- PROBLEM DETAILS: Copy every line from the records below that holds the word "Suites".

- Collected data:
■ ■ ■ ■ ■ ■ ■

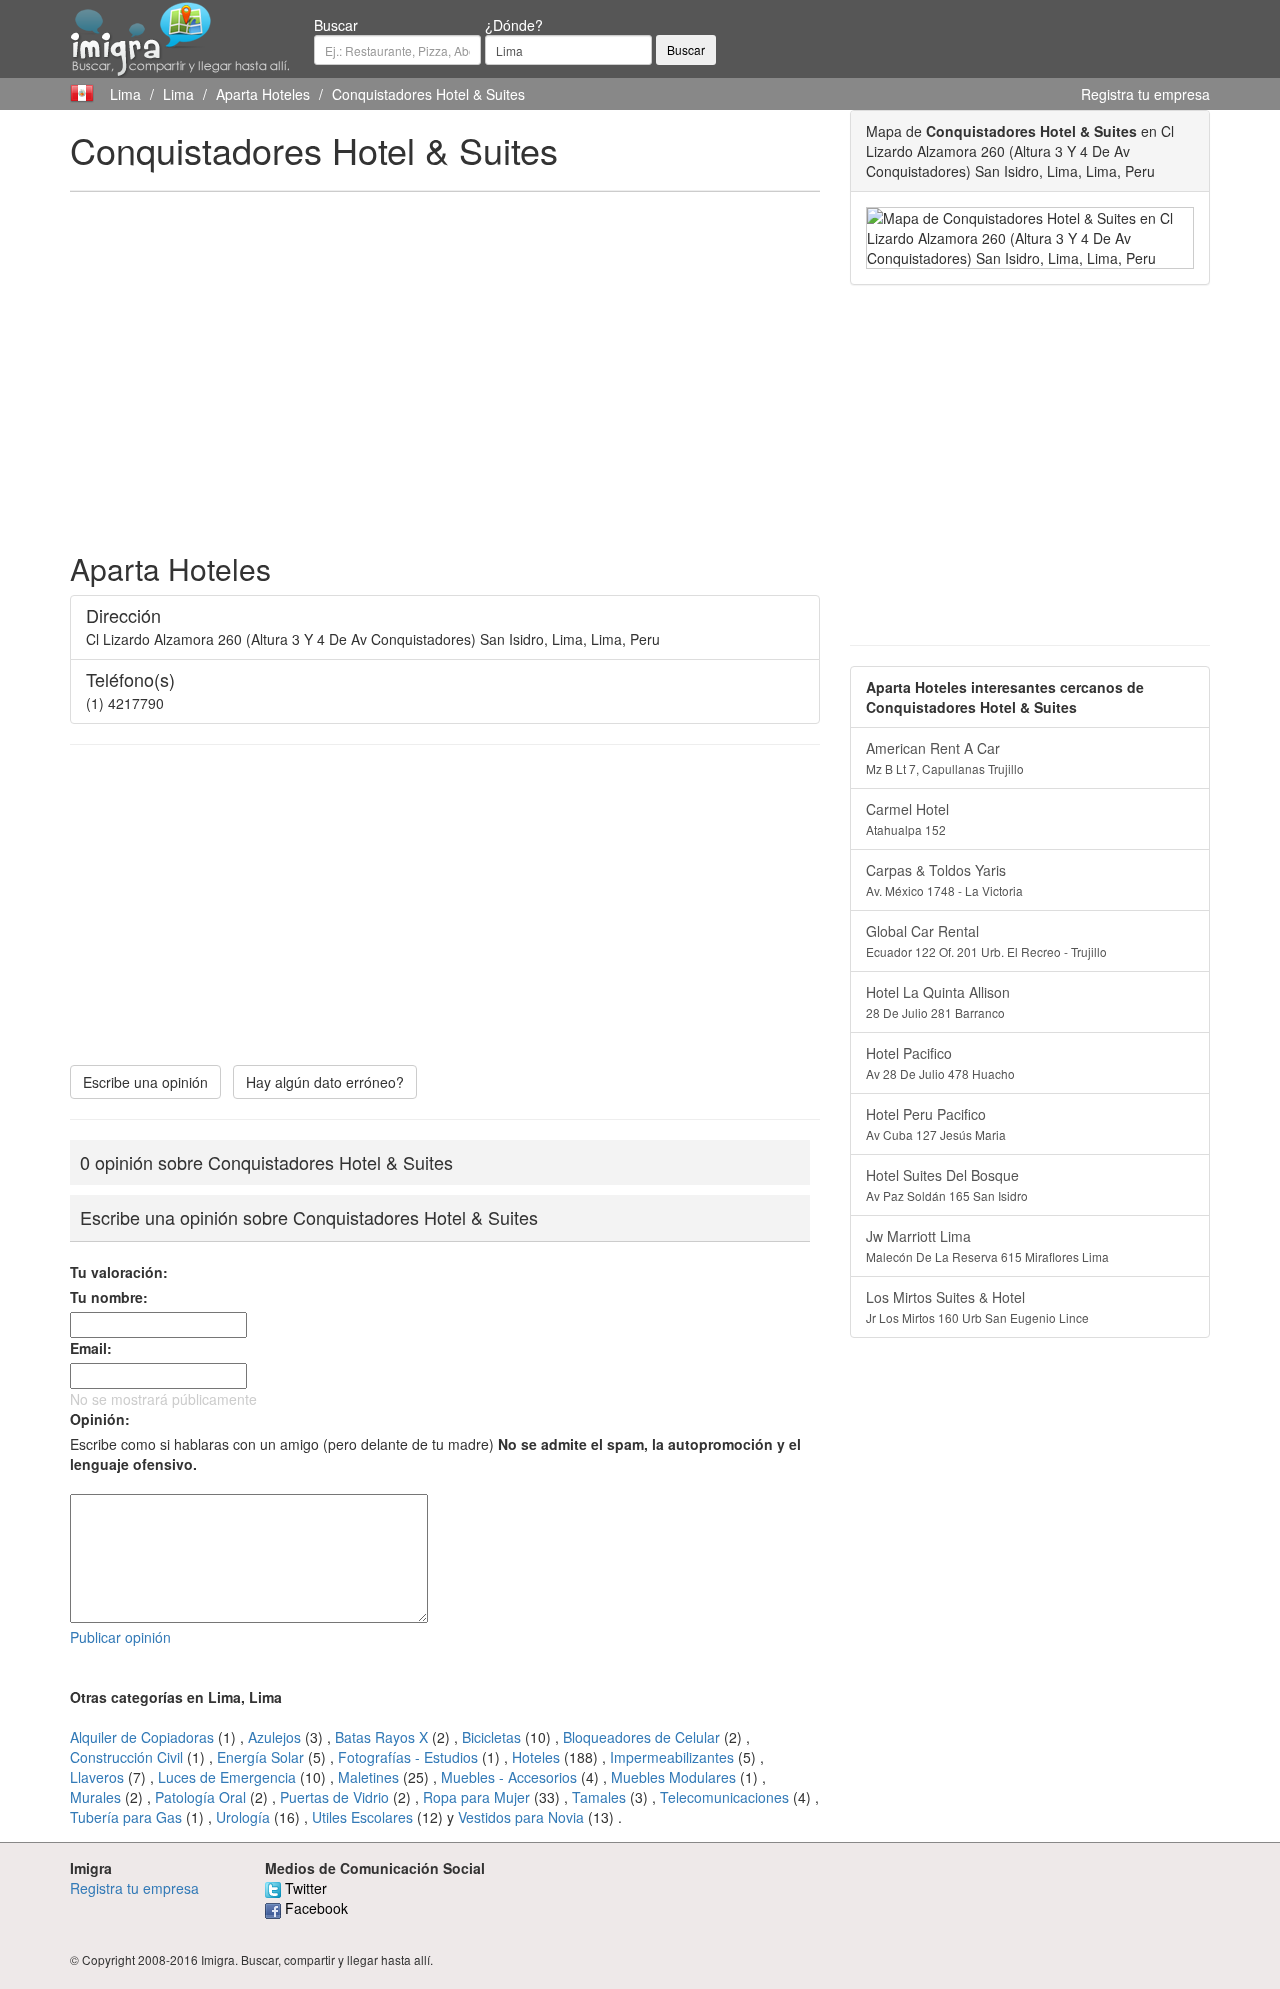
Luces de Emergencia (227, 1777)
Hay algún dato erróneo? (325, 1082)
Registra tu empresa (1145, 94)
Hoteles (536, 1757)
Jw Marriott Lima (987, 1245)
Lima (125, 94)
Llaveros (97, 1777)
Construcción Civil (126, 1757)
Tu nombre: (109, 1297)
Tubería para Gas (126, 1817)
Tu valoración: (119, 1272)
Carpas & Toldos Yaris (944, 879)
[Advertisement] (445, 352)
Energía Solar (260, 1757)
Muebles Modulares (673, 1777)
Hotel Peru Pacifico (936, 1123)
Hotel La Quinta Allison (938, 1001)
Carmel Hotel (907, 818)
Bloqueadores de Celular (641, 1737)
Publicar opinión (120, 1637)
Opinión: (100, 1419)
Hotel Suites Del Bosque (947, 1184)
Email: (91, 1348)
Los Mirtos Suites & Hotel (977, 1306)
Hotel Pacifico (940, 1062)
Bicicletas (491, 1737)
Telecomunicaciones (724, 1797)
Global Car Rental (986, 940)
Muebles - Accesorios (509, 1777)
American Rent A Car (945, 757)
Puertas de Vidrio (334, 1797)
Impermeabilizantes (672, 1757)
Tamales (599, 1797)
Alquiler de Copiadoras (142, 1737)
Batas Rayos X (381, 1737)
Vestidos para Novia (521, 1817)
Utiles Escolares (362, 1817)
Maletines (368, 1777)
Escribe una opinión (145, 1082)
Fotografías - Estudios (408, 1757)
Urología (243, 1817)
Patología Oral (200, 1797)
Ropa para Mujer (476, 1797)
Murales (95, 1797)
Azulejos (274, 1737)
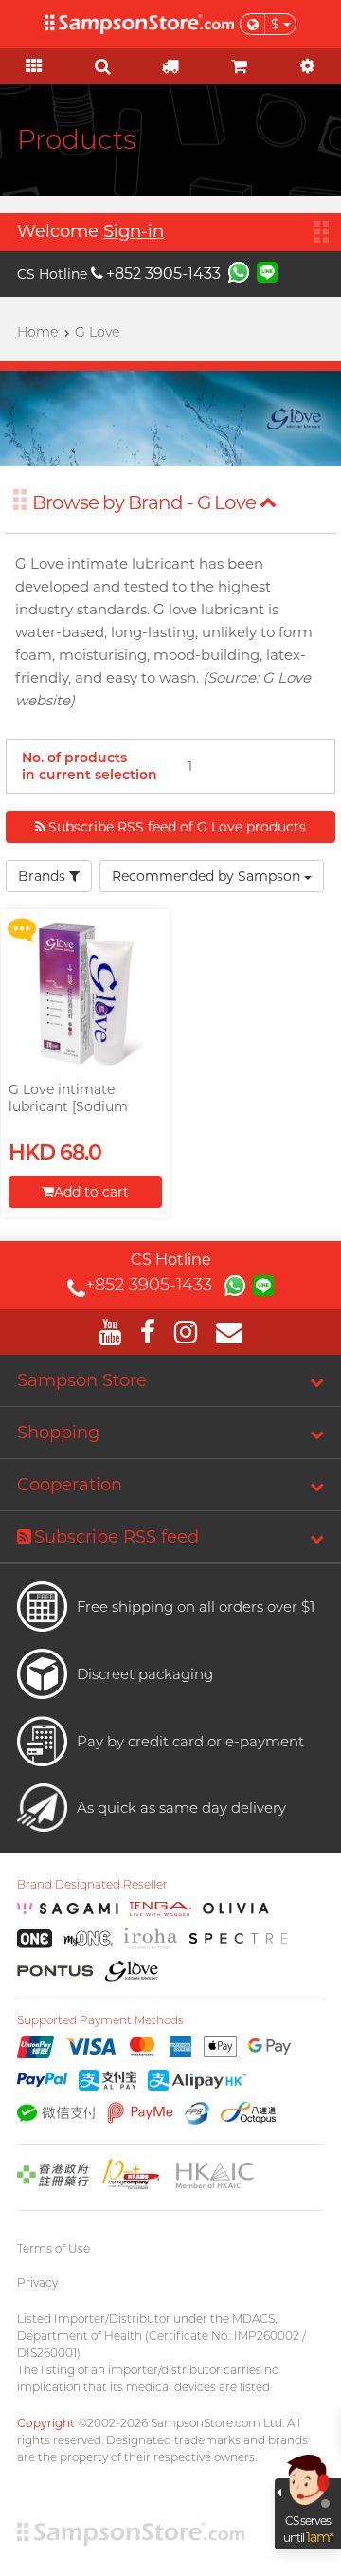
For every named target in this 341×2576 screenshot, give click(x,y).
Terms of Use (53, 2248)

■ ■ ■ ■ ■ ■ ■

- SOLVED EXERCISE:
Hotel Suites Del Bosque (947, 1184)
Los Mirtos Suites & Hotel (977, 1306)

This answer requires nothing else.